Remember, once a fraud becomes so expensive to clear up that the expenses are greater than the total loss, then it's almost allowed to continue unchecked.
Does this mean an accomplice has to hang around within 3m of the pump?
No, a Class 1 Bluetooth device has a range of up to 100m.
Your gas station must have more initiative than mine. At the one closest to my job they let a dead cat sit by the side of the building until it smelled so bad they couldn't ignore it anymore.
I'm usually paranoid about such things, but I didn't even notice. Chase was really on the ball with it though. The crooks who stole my card weren't able to charge a damn thing, because their first attempt tripped the alarm bells.
These skimmer gangs are pervasive, though. They have people working on the inside at retailers everywhere. When mine was skimmed, they tried to use the card to buy several DVD players at a Walgreens nearby within minutes of me buying gas. As it turned out, they had skimmed several dozen cards that morning and had people working in retail stores all around the area trying to buy mostly electronics merchandise with the card numbers. It was a pretty large theft ring...
Since none of the articles linked to by the summary felt it was relevant to mention what these skimmers actually look like, here's an article from Consumerist.
Facts do not cease to exist because they are ignored. -Aldous Huxley
Because gas stations are no longer gas stations manned by trained mechanics. They are convenience stores, manned by people who generally don't have any control or technical knowledge of the pumps. Prices are set over the internet. About all the cashier can do is put a yellow bag over the handle if there's a complaint about a pump, and call it in.
are you an idiot? you can always pay like $60 or whatever, and if the tank is full before the money runs out you go back and they give you change!!!
No, an individual card issuer does not have any responsibility, nor should they. It is the responsibility of the financial network to mandate minimum security requirements of each card issuer, and all terminals under their control. (e.g. Interac, Cirrus, Visa). It is only the card issuer's responsibility to adhere to the policy set out by their network.
"Please describe the scientific nature of the 'whammy'" - Agent Scully
Banks do take liability for credit card fraud unless they can prove merchants did not obey the security precautions mandated by the acquiring bank's or card association's agreement.
What's needed is an end-to-end validation system. My card needs to tell me if I'm connected over a secure, untampered channel to my bank; maybe some LEDs along with the chip (that's right, ditch the magnetic stripe). My bank needs to know that it is a valid card; perhaps some sort of one time pad that's burned into the card at time of issuance.

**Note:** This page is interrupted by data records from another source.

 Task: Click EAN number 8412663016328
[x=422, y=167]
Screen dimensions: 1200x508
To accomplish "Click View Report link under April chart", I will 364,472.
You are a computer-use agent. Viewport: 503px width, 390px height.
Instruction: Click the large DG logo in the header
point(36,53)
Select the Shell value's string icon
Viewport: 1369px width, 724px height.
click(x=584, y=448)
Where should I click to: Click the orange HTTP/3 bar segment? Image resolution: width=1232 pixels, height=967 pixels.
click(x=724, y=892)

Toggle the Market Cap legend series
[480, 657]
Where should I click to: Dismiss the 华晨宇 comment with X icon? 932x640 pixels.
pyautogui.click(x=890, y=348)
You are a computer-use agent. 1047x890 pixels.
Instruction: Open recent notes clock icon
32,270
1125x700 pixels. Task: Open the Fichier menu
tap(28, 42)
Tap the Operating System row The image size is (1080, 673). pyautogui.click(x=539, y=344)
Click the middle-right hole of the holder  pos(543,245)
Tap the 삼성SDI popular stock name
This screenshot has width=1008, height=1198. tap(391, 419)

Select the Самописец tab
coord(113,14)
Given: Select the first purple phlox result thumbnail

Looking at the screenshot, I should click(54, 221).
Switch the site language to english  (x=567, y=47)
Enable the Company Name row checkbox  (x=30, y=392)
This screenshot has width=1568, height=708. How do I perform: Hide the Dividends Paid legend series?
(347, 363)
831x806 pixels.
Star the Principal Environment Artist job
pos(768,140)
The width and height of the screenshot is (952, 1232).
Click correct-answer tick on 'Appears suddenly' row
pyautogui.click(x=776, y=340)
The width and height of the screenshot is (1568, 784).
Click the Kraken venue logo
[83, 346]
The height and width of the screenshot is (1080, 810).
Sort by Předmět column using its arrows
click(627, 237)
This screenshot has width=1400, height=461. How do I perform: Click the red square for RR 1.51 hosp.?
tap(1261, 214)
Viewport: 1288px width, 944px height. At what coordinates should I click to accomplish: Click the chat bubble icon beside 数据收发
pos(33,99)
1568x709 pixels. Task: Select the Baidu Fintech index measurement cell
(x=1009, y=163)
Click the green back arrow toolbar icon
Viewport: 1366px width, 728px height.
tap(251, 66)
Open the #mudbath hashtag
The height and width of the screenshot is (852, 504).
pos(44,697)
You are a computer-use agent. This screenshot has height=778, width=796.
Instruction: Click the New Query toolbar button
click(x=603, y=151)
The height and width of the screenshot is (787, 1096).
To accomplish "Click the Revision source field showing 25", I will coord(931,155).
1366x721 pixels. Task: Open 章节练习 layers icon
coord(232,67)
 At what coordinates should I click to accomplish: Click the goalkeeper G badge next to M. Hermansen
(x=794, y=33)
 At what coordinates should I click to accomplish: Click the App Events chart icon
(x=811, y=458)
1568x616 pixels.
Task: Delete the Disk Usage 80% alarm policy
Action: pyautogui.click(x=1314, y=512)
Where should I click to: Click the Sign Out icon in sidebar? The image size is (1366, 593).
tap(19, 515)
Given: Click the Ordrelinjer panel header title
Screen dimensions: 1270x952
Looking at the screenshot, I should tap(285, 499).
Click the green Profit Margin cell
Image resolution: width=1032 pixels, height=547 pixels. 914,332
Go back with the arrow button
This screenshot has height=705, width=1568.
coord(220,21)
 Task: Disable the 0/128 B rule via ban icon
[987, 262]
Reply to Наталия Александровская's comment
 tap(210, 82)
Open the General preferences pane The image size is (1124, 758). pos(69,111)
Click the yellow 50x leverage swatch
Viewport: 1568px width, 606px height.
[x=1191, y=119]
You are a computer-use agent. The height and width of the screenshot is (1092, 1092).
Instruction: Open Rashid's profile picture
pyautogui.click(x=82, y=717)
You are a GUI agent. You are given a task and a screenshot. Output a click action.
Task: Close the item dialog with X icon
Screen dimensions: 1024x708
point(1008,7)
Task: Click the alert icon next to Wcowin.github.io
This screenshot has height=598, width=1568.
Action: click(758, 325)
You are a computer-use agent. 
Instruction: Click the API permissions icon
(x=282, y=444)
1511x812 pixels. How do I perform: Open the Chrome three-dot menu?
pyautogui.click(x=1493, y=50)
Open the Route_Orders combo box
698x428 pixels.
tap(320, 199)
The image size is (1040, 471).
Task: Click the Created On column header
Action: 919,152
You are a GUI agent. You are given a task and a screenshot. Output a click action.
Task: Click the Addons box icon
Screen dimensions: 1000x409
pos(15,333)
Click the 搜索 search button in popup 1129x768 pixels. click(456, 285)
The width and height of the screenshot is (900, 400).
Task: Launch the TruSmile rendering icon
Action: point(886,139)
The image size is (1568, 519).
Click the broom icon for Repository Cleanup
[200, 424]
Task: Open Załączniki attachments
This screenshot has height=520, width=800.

you mean a cryptographic smartcard that has the private key on chip and never tell it like this: http://en.wikipedia.org/wiki/Smart_card#Cryptographic_smart_cards ?
The system relies on the chip to tell the terminal that a valid PIN was used, rather than the terminal+chip+PIN creating a cryptographic message to the bank so the bank can verify that a valid PIN was used. End result: All you need is a fake chip that always tells the terminal a valid PIN was used.
http://www.zdnet.co.uk/news/security-threats/2010/02/11/chip-and-pin-is-broken-say-researchers-40022674/1/
I used to write code that talked to gas pumps, and I can tell you that most pumps take the same key for the printer door, a different same key for the terminal (Gilbarco CRIND/Wayne CAT) door, and I think another same key for the pump control door. That's the same keys for the entire model run of a pump, and maybe for more than one model, unless maybe a big oil chain installs a different same key. Even then, they're those round locks like the ones that some laptop cables use that can be picked with a part from a Bic pen. (Presumably they're better made than the laptop cable locks.)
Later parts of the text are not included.